## [Istruzioni]
a: In base all'articolo su Fiorentina-Juventus:
(i) Un anno fa, per che cosa aveva optato la società bianconera tra una gara e l'altra?
(ii) Quali lacune non sono state colmate dal mercato della Fiorentina?
(iii) Fino a quando rimarrà de la Fuente?
b: Ripeti alla lettera l'articolo su Fiorentina-Juventus, partendo da "Fiorentina-Juventus, soltanto un" e arrivando fino a "dubbio più volte.".
c: Prosegui l'articolo su Fiorentina-Juventus dal punto in cui si interrompe.

## [Testo di partenza]

● ● ● ●

Fiorentina-Juventus, soltanto un anno fa, rappresentava il punto più alto della stagione fiorentina, e probabilmente il più basso di quella bianconera, tanto che la società – tra una gara e l’altra – aveva optato anche per il cambio della guida tecnica. Cos’è cambiato un anno dopo?
FIORENTINA-JUVENTUS: LE GIGLIATE SONO RIMASTE ALLO STESSO LIVELLO
La Fiorentina, ad un anno di distanza, è sempre rimasta sullo stesso livello, sicuramente alto, ma le dirette concorrenti hanno fatto un step ulteriore in avanti. Il mercato, come analizzato a più riprese, non ha colmato alcune lacune emerse già nella precedente Poule Scudetto, e la squadra – dopo un avvio comunque positivo – ha subito una flessione sia nei risultati sia soprattutto nelle prestazioni, tanto che la posizione dell’allenatore è stata messa in dubbio più volte.
Alla fine, de la Fuente rimarrà sino al termine della stagione – riportano fonti vicine al club, soprattutto quella di Berardo di FirenzeViola – ma il suo contratto non sarà rinnovato con tutta probabilità. Probabile anche un mercato in uscita massiccio, che potrebbe vedere al suo interno anche nomi caldi che potrebbero essere appetibili per le rivali del campionato italiano. Rispetto ad un anno fa, le gigliate sono dunque rimaste su un livello accettabile per la Serie A, ma le rivali sono ora più forti e continue.

● ● ● ●

## [Elenco dati]

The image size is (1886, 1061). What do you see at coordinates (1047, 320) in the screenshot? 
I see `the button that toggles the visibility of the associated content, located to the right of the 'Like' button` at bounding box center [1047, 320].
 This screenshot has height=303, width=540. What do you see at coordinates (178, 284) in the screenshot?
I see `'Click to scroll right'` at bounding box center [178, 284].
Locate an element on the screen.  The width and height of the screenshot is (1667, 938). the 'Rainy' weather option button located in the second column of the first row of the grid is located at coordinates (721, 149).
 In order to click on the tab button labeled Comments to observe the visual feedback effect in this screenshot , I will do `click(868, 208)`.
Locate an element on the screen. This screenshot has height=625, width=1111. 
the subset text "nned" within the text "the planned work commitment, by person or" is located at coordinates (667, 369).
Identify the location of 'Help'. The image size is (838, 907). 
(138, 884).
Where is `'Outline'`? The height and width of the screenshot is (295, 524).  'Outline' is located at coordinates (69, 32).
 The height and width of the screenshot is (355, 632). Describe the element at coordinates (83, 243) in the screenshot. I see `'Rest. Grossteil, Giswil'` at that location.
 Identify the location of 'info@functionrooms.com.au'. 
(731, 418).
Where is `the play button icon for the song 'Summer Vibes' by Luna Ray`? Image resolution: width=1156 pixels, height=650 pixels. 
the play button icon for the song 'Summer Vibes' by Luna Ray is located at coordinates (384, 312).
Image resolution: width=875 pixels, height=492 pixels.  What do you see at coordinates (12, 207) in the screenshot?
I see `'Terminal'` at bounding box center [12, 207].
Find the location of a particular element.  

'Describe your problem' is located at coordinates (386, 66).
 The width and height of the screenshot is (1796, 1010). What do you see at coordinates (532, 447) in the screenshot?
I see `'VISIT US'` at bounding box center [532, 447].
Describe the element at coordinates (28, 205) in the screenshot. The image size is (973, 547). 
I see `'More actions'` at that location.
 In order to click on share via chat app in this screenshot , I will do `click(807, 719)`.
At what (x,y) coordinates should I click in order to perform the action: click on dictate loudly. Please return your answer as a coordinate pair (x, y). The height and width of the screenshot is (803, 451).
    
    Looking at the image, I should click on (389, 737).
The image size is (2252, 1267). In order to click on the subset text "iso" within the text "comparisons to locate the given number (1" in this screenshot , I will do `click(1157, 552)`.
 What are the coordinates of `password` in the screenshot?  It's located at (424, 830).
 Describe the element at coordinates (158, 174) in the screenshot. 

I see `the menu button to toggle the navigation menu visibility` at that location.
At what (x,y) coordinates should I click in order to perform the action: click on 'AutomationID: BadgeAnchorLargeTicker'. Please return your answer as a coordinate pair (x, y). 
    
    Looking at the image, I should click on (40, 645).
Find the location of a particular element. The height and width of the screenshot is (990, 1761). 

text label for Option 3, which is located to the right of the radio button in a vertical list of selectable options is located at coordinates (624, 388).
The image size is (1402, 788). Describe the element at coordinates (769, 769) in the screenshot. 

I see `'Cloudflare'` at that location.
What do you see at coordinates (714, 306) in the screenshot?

● ● ● ●

## [Soluzioni]
a:
(i) Per il cambio della guida tecnica.
(ii) Alcune lacune emerse già nella precedente Poule Scudetto.
(iii) Sino al termine della stagione.

b:
Fiorentina-Juventus, soltanto un anno fa, rappresentava il punto più alto della stagione fiorentina, e probabilmente il più basso di quella bianconera, tanto che la società – tra una gara e l’altra – aveva optato anche per il cambio della guida tecnica. Cos’è cambiato un anno dopo?
FIORENTINA-JUVENTUS: LE GIGLIATE SONO RIMASTE ALLO STESSO LIVELLO
La Fiorentina, ad un anno di distanza, è sempre rimasta sullo stesso livello, sicuramente alto, ma le dirette concorrenti hanno fatto un step ulteriore in avanti. Il mercato, come analizzato a più riprese, non ha colmato alcune lacune emerse già nella precedente Poule Scudetto, e la squadra – dopo un avvio comunque positivo – ha subito una flessione sia nei risultati sia soprattutto nelle prestazioni, tanto che la posizione dell’allenatore è stata messa in dubbio più volte.

c:
JUVENTUS, LA MIGLIOR VERSIONE DI SÉ
Quello che era emerso dai due precedenti della scorsa Coppa Italia, è che la Juventus – per ben due volte di fila – non era riuscita a centrare la prestazione, venendo battuta sia nelle individualità sia nella cattiveria sottoporta. Passato un anno, sono cambiate tante cose, tra cui la guida tecnica, e la squadra bianconera è più carica che mai. Probabilmente è la miglior versione di se stessa, quantomeno considerando le ultime due stagioni: le nuove arrivate si sono inserite bene, pur con qualche difficoltà comprensibile, e le veterane sono tornate a performare, oltre ad un buon inserimento delle giovani.
Come analizzato in Fiorentina-Juventus 0-3, ultima gara del 2024, la squadra di Canzi ha un altro livello sia nella reattività sulle seconde palle, sia nei duelli uno contro uno, quest’ultimo dettaglio che ha fatto sempre la differenza contro le rivali, tranne forse la Roma, comunque battuta all’Allianz. Per questa sfida, avrà quindi i favori del pronostico.